WHITEHALL TOWNSHIP, Pa. (CBS) -- Police are still searching for the person who fired shots inside the Lehigh Valley Mall over the weekend. CBS3 is learning more about two ambulance workers who responded to the scene that night.

One of them was struck in a hit-and-run while riding his motorcycle home after responding to the incident. He's in serious condition. The other ambulance worker responded while his family was shopping at the time inside the mall.

"My family and my children have been struggling with it the last couple days," Eddie Boyle of Centronia Ambulance said.

Boyle says he's practiced an active shooter situation before, even at the Lehigh Valley Mall. But he was not prepared for his own wife and daughter to be at the very place he was responding to when shots were fired in the mall near Allentown Saturday evening.

"There's a lot of things that go through your mind when you get a call like that - active shooter, things like that. And having your family in there, it really puts another sense of stress and anxiety on it," Boyle said.

Whitehall Township police say no one was injured during the shots fired but Centronia paramedic Sam Yerkes, who had responded to the incident, was traveling home from work later Saturday night when his co-workers say a car struck him, throwing him nearly 30 feet.
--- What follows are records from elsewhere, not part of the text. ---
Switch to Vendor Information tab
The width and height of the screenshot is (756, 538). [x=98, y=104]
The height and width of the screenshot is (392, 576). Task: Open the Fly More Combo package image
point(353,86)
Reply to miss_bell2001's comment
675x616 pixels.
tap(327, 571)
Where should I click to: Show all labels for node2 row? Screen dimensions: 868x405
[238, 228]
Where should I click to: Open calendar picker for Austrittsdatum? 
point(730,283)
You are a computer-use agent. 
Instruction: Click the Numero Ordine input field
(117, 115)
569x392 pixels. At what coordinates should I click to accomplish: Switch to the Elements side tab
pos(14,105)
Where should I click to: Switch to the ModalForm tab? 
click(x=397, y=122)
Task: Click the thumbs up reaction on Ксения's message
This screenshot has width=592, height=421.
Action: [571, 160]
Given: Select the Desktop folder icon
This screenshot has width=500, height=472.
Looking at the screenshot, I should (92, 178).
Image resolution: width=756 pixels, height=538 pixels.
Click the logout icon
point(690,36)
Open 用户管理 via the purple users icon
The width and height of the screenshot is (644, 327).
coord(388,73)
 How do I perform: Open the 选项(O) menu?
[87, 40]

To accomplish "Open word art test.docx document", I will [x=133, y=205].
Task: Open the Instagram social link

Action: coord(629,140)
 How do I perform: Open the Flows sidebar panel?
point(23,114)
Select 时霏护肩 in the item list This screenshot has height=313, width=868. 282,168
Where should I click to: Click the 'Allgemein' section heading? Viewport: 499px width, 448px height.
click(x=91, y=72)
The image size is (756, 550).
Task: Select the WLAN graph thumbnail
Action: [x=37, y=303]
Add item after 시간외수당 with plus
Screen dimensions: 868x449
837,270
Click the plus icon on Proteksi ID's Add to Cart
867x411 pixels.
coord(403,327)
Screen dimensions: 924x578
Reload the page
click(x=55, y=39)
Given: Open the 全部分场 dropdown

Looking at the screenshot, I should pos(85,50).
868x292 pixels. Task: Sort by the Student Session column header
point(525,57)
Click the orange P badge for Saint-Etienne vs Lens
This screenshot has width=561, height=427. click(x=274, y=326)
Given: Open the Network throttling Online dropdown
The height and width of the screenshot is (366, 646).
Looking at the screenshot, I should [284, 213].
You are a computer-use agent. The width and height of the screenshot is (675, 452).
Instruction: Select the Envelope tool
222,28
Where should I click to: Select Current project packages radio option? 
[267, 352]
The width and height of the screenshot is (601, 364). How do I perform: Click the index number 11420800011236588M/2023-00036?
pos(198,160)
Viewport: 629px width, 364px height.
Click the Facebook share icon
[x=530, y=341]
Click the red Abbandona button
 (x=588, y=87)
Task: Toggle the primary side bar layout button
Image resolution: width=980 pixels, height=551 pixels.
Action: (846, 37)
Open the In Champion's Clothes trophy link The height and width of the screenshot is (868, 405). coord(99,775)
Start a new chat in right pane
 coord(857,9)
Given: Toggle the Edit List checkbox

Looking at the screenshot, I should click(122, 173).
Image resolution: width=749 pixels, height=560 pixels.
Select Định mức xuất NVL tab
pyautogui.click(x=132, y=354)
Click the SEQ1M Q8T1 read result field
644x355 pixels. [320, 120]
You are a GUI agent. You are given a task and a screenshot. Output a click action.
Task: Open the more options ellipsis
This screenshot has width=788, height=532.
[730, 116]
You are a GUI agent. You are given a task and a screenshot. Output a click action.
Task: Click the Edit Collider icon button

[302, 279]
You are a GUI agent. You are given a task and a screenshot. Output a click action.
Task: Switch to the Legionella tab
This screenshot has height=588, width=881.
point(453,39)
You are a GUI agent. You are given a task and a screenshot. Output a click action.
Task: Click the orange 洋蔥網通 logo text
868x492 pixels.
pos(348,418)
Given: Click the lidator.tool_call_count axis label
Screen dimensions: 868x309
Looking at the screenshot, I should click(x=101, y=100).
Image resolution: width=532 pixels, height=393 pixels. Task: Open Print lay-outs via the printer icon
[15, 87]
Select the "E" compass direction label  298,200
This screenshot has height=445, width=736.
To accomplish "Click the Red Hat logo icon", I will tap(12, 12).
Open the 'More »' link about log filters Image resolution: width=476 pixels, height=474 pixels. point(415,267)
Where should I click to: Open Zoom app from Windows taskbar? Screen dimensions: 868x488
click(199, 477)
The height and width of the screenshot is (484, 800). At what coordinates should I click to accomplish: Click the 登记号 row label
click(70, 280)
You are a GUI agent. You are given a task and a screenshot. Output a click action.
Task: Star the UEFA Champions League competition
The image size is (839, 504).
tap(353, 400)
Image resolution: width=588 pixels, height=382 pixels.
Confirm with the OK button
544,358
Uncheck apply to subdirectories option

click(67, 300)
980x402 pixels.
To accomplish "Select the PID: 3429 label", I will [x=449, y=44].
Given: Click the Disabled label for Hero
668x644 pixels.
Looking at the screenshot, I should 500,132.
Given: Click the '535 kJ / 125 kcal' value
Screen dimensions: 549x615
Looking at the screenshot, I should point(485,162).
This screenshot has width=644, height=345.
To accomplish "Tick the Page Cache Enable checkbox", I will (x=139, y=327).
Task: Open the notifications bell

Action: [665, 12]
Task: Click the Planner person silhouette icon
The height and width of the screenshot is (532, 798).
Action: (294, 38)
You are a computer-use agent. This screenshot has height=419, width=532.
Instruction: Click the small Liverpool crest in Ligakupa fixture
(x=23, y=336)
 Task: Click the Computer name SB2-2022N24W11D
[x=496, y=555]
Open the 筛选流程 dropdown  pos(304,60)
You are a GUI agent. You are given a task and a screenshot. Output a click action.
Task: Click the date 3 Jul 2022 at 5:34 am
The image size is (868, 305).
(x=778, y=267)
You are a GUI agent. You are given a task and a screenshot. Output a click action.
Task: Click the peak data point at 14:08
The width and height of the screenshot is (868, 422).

His supervisor responded to the crash.

"It was one of our paramedics that actually stayed late for this active shooter at the mall," Cetronia paramedic Mat Diffenderfer said.

Yerkes was rushed to a nearby hospital in serious condition. But on Wednesday, with the aid of crutches, he was able to move around for the first time in days.

Meantime, so many people who were at the mall or responded to it are still reflecting on the Saturday night scare.

"We don't even know what the reason was. Did someone do it randomly or was a fight going on? Those are some of the questions that we don't have answered at this time," Boyle said.

The Whitehall Township police are still asking the public to send any cell phone video they might have captured at the scene.